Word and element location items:
┄┄┄┄┄┄┄┄┄┄

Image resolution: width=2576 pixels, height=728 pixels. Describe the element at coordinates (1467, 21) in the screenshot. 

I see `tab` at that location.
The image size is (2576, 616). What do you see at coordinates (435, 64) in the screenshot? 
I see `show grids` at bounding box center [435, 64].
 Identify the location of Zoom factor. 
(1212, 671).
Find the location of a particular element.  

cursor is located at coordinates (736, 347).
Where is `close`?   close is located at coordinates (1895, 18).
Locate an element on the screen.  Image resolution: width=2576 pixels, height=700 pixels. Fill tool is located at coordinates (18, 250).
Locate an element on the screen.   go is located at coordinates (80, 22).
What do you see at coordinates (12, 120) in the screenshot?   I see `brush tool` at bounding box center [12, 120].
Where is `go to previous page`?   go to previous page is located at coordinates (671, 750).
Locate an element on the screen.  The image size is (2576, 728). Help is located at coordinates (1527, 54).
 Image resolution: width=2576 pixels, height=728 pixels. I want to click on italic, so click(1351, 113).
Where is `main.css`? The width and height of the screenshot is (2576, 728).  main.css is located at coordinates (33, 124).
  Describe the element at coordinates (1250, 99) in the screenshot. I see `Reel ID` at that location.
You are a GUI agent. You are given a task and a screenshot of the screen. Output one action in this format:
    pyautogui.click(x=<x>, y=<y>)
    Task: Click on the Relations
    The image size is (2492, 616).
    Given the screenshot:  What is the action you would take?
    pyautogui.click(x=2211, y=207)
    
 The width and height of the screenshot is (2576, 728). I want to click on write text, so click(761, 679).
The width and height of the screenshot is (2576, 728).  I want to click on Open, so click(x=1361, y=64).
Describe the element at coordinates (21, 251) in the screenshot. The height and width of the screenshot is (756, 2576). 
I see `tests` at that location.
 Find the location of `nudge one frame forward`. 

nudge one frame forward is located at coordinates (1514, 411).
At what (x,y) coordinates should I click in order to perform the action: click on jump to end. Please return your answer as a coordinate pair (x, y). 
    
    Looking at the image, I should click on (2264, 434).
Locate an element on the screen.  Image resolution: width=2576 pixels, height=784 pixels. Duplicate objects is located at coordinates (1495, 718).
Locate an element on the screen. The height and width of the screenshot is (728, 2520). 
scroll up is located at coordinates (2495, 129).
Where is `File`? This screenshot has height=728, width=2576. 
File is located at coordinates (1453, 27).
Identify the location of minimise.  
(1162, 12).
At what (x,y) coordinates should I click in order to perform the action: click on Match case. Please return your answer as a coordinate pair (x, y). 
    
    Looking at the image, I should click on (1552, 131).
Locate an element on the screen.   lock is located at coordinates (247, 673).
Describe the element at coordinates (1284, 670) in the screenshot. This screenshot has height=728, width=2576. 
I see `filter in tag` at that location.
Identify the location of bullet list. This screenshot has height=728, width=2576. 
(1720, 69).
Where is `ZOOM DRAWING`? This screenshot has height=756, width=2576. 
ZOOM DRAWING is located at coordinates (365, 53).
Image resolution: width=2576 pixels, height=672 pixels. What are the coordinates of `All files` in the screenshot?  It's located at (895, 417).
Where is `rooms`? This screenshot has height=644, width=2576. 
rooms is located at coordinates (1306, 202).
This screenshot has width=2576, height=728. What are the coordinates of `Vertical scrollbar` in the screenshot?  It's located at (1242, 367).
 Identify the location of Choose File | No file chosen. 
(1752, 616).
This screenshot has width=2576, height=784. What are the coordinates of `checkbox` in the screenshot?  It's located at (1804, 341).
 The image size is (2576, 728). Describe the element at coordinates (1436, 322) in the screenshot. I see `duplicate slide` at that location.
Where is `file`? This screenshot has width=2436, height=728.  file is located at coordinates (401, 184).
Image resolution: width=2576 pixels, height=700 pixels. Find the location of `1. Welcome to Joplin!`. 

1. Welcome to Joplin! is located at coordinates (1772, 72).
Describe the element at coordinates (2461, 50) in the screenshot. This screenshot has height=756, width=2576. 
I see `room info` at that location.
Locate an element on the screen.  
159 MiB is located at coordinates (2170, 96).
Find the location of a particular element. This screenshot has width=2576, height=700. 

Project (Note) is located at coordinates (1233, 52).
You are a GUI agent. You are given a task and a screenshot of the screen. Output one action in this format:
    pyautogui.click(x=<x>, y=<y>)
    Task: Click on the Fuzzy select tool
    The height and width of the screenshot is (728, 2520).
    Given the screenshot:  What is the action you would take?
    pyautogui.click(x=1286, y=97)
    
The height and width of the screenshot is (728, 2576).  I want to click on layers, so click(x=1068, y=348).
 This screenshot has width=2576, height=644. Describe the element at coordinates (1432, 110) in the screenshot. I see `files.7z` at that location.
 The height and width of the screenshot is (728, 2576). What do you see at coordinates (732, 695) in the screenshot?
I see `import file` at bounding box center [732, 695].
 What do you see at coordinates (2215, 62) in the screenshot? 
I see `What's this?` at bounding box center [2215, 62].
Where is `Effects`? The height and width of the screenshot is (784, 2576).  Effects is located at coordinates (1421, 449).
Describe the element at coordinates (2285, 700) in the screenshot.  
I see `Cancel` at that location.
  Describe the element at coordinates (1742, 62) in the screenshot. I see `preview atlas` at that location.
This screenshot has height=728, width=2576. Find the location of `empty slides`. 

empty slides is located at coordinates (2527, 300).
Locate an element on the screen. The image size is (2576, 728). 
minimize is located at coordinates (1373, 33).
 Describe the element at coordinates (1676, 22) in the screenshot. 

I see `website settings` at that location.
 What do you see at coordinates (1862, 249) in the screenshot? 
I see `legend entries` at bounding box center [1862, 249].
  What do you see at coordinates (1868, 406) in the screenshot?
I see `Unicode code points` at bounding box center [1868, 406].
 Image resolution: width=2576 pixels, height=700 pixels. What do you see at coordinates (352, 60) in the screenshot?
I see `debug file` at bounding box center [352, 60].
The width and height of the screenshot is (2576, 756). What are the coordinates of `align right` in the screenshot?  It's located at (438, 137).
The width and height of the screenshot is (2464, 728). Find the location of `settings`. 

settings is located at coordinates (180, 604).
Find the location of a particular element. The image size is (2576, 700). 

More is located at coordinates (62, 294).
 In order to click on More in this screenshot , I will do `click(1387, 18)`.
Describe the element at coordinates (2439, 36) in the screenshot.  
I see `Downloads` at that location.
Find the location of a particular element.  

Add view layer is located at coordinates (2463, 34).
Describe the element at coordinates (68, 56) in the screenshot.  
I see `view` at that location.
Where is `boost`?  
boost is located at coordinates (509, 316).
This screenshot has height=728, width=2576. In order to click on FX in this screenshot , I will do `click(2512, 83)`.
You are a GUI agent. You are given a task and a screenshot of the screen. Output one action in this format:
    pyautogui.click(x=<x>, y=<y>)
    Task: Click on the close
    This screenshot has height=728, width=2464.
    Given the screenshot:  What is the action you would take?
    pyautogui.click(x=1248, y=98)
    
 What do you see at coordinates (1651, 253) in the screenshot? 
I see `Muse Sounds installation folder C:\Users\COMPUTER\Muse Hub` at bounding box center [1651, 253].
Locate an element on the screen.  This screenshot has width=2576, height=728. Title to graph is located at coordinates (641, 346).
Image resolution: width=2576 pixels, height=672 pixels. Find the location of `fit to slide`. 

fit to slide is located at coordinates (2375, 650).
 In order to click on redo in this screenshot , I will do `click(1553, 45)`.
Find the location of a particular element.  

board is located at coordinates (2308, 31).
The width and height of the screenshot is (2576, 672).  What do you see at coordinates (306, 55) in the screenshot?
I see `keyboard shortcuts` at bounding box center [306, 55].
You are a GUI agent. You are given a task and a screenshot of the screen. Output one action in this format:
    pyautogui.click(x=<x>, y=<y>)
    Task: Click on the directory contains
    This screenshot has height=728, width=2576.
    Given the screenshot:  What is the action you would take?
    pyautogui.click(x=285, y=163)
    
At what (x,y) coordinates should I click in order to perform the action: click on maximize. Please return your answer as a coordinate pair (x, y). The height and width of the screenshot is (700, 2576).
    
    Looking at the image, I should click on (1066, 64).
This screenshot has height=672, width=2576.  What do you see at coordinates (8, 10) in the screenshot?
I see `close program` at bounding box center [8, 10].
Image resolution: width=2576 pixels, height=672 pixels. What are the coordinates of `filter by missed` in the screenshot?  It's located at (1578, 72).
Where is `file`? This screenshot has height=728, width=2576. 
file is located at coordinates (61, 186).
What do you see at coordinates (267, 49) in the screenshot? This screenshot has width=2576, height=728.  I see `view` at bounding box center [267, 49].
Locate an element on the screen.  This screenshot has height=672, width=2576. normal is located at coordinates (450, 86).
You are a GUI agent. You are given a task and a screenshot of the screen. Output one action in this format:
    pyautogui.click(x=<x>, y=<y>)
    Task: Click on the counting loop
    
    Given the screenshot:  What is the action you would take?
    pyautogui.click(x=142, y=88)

┄┄┄┄┄┄┄┄┄┄

> **Set task**
Can you copy out, unchanged, the stretch of items above from the line containing "What do you see at coordinates (1862, 249)" through the line containing "center [1862, 249]."?

> **Task solution**
 What do you see at coordinates (1862, 249) in the screenshot? 
I see `legend entries` at bounding box center [1862, 249].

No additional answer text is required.